BofAML’s category of Life Science Tools, which includes consumables, is played down in contrast, but too much perhaps. Pharmaceutical testing is important but that same testing will be needed for recreational products to ensure purity and standards. The report estimates the testing market to be $800-900M and the LST sector $50M by 2020, maybe $150M at the high end.
In Colorado, medical and recreational sales were down in October due to harvest but overall consumption is up for the year. How much of that is extraction business? Nearly $700 million of medical and recreational marijuana was sold in Colorado in 2014. In only 10 months of recorded data, the 2015 numbers have already passed last year’s mark, with more than $814 million in sales. That is only one state!
Are synthetic cannabinoids the same? Is BofAML playing it too safe by only researching the data on these artificial cannabis potions? After all, synthetic cannabinoids are also sold on the street, cheaply produced with unpredictable side effects. Are synthetic cannabinoids trading off the myriad benefits of cannabis only to create adverse side effects?
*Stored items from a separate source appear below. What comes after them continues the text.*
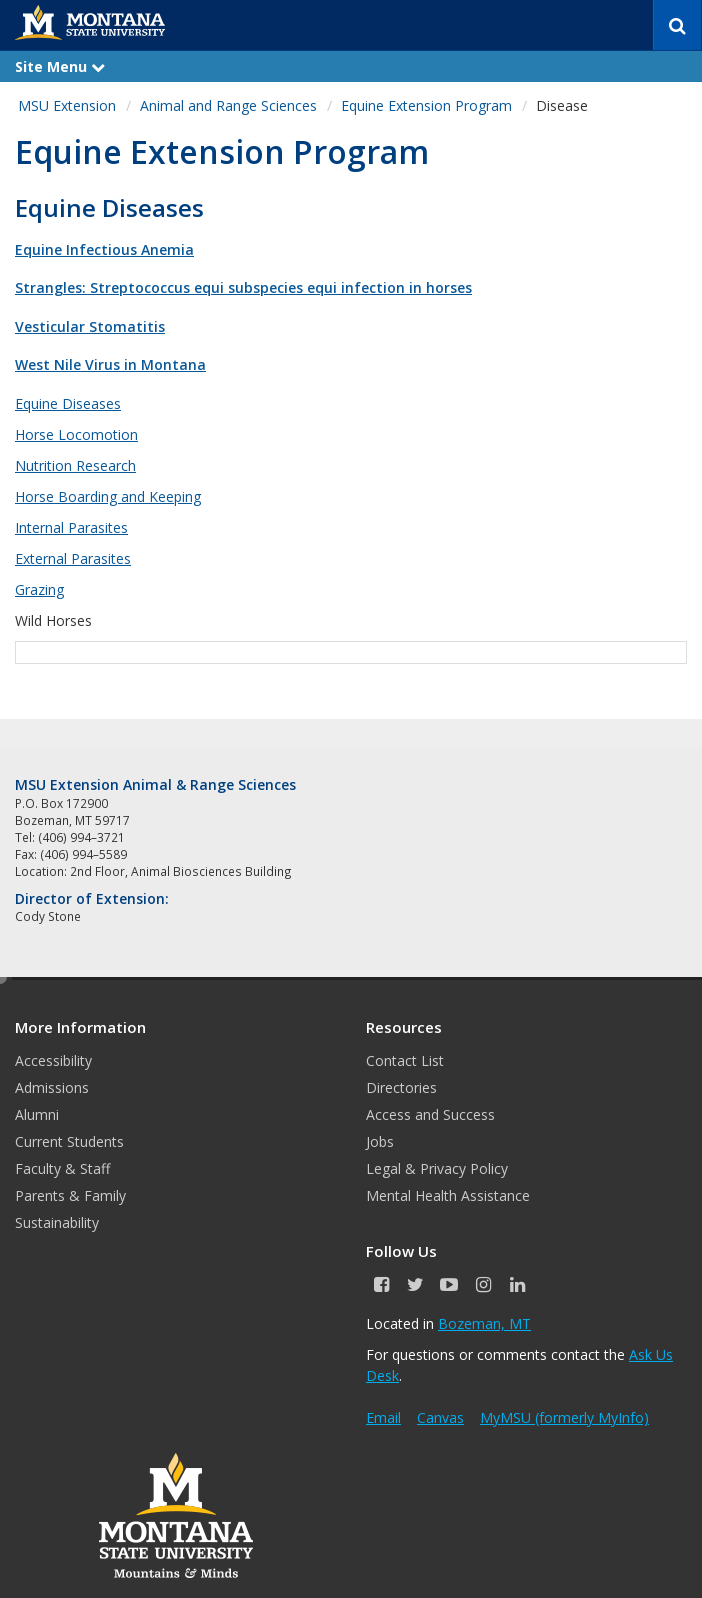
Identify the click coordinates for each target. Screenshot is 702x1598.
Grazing (39, 589)
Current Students (69, 1141)
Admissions (52, 1087)
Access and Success (430, 1114)
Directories (401, 1087)
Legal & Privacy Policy (437, 1168)
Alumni (37, 1114)
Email (383, 1417)
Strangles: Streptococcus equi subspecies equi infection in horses (243, 287)
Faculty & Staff (62, 1168)
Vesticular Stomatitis (90, 326)
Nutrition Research (75, 465)
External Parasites (73, 558)
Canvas (440, 1417)
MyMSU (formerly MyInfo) (564, 1417)
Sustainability (57, 1222)
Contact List (405, 1060)
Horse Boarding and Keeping (108, 496)
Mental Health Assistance (448, 1195)
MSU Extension (67, 105)
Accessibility (53, 1060)
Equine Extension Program (426, 105)
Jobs (380, 1141)
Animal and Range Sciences (228, 105)
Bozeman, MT (484, 1323)
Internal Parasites (71, 527)
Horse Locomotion (76, 434)
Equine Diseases (68, 403)
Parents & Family (70, 1195)
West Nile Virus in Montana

The scene has changed fast since the analysts compiled their data and BofAML held its 2015 Healthcare Conference last spring. Several of the companies named have had more serious issues. This illustrates the need for accurate data about a company’s fundamentals and management and not just its progress in the labs.
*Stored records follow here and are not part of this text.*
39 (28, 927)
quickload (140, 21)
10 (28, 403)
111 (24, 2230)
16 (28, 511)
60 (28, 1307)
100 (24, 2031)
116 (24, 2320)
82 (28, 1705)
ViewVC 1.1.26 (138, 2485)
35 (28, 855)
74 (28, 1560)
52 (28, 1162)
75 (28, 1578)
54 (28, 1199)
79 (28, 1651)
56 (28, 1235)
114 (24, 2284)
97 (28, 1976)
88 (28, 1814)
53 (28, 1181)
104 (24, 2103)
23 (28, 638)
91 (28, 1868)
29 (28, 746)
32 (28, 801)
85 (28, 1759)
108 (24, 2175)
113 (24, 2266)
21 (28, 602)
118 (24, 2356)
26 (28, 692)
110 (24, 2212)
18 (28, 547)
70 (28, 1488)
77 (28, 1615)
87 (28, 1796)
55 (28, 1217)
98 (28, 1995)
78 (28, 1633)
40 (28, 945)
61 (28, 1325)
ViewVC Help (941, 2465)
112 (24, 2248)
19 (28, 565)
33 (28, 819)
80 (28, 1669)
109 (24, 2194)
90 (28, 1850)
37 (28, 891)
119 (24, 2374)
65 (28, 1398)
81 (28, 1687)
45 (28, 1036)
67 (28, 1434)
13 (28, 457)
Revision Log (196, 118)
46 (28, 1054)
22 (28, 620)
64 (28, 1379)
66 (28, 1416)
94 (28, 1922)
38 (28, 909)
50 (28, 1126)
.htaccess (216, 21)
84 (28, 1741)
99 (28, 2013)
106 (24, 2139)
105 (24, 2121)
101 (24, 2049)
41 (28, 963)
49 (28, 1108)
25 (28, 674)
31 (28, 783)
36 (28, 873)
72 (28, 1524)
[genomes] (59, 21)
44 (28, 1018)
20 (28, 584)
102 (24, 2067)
GW Pharma’s (NASDAQ: GWPH) test results for Sativex were not as promising as expected. Epidiolex is still going through testing stages. The report compares it with synthetic cannabis like Marinol, also known as dronabinol, but its side effects may be byproducts of the refined synthetic material and not indicative of pure cannabis-derived medications. It also creates the misperception that natural cannabis may have those same adverse side effects. Although GW Pharma’s products may be true derivatives of cannabis, its share price has dropped from a high of $134 to $64.36, as of Dec. 22, 2015.
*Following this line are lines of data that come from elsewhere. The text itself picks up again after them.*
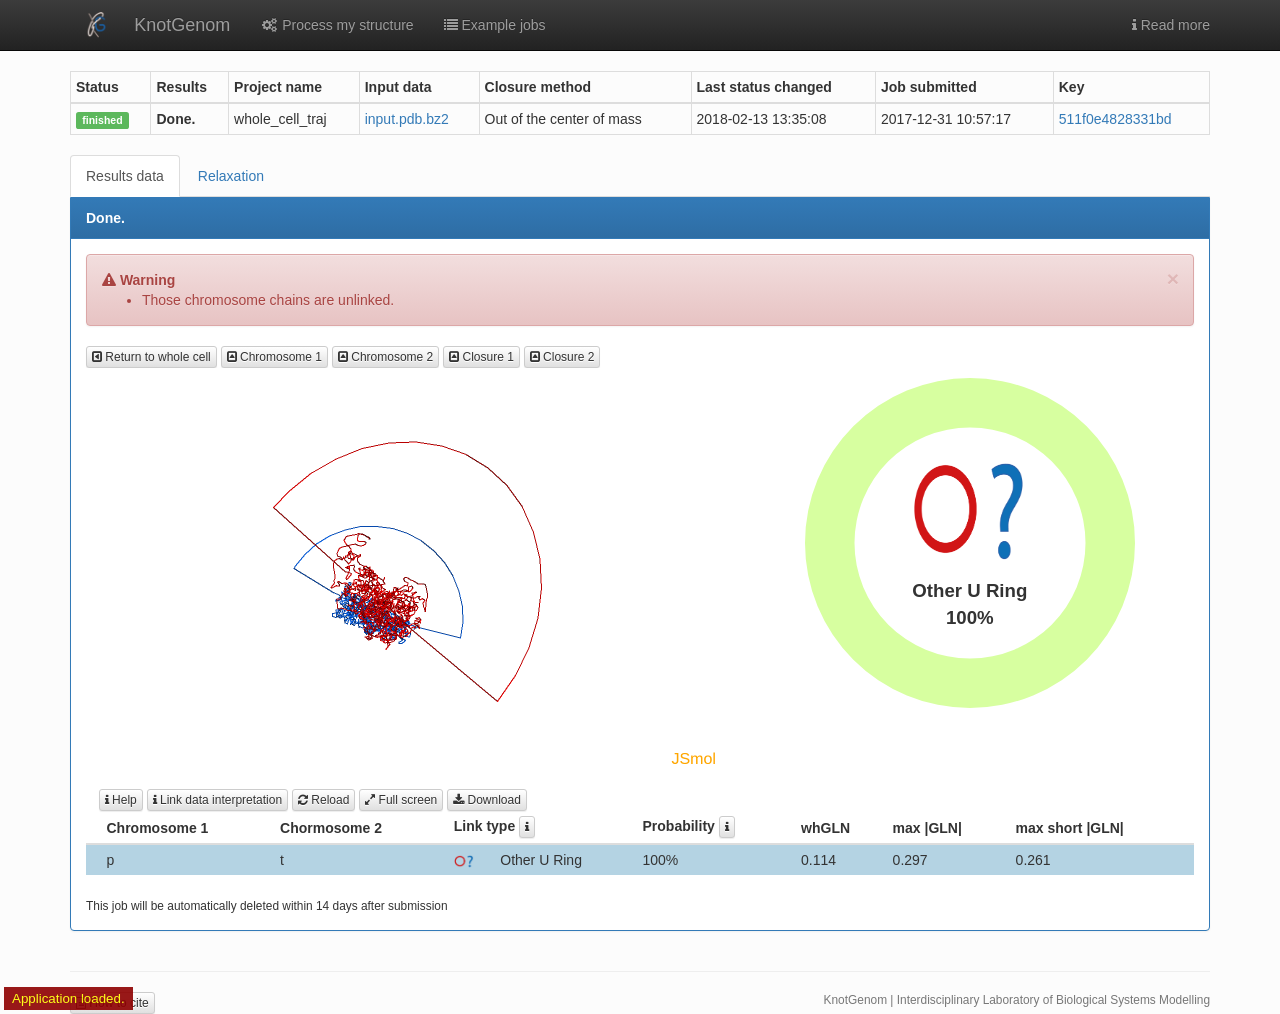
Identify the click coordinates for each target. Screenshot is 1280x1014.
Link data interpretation (217, 800)
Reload (323, 800)
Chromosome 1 (274, 357)
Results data (125, 176)
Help (121, 800)
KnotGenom (182, 25)
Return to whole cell (151, 357)
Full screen (401, 800)
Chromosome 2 (385, 357)
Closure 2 (562, 357)
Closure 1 (481, 357)
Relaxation (231, 176)
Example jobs (495, 25)
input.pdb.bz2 (407, 119)
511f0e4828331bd (1115, 119)
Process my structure (336, 25)
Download (487, 800)
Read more (1171, 25)
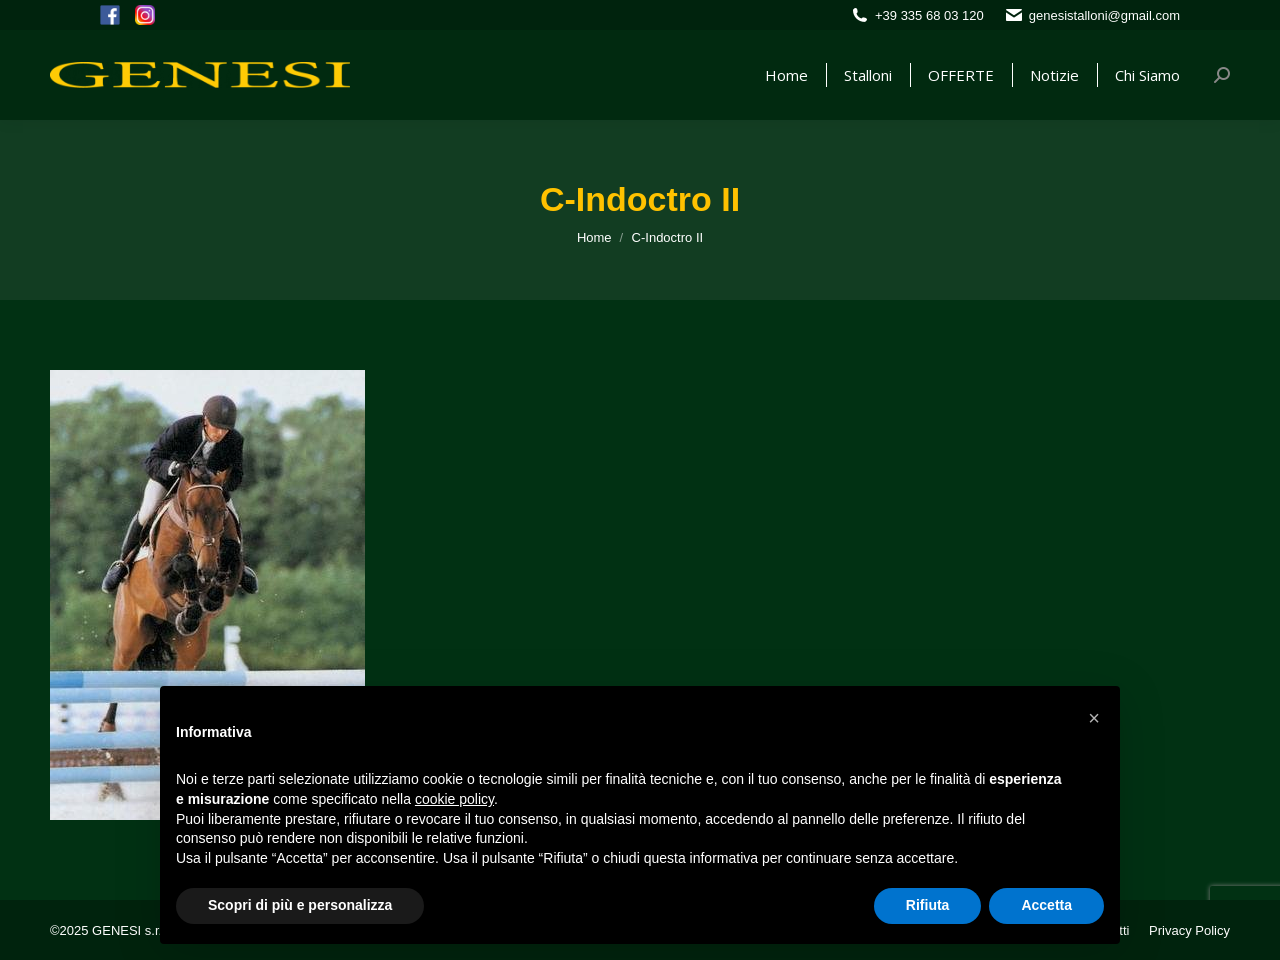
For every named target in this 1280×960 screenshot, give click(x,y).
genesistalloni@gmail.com (1104, 15)
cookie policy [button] (454, 799)
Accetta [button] (1046, 905)
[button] (1094, 718)
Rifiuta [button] (928, 905)
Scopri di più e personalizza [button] (300, 905)
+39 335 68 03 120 (929, 15)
Perhaps synthetics were developed as a way around legalization, but do we know that they really are that effective? Judged by the current problems with Insys Therapeutics (NASDAQ: INSY), they were not efficacious, and the company has to deal with serious allegations of fraud.
Zynerba (NASDAQ: ZYNE), a company that produces patent-protected synthetic cannabinoid therapeutics for trans-dermal delivery, will not have any more study results until mid-2016, or early 2017. In the meantime, ZYNE’s share price has dropped from $43 to $11.46, as of Dec. 22, 2015.
Reading Tea Leaves
Although well researched, analysts may also want to spend some more time searching the fundamentals of these new and truly innovative companies and learn the tricky waters they navigate, instead of just banking on the safe ones. Big Pharma getting into the legal cannabis industry may be inevitable, but jumping the gun to create copycat synthetics and subsidizing labs to test them could create misleading and questionable data. For instance, BofAML’s report states that somnolence is a common side effect of cannabis, which is not true of cannabis in general. It depends on the strain. It is a side effect of Indica strains of cannabis, or hybrids containing it, but it is not characteristic of sativa strains. The report also seems to imply that only leaves are sold for smoking, but buds and flower are actually used from the richest part of the plant, the same as in medical use.
There is no doubt the cannabis sector is something of a minefield but maybe the real answer does lie in the actual plant, even from an investment standpoint. Are cannabis companies heading down the same road as typical drug manufacturers or are they really exploring the plant? Like many other aspects of this nascent sector, creative thinking is necessary; we can’t rely on old practices. Credible research on natural plant-derived extracts and cannabinoids should be the real foundation of this industry.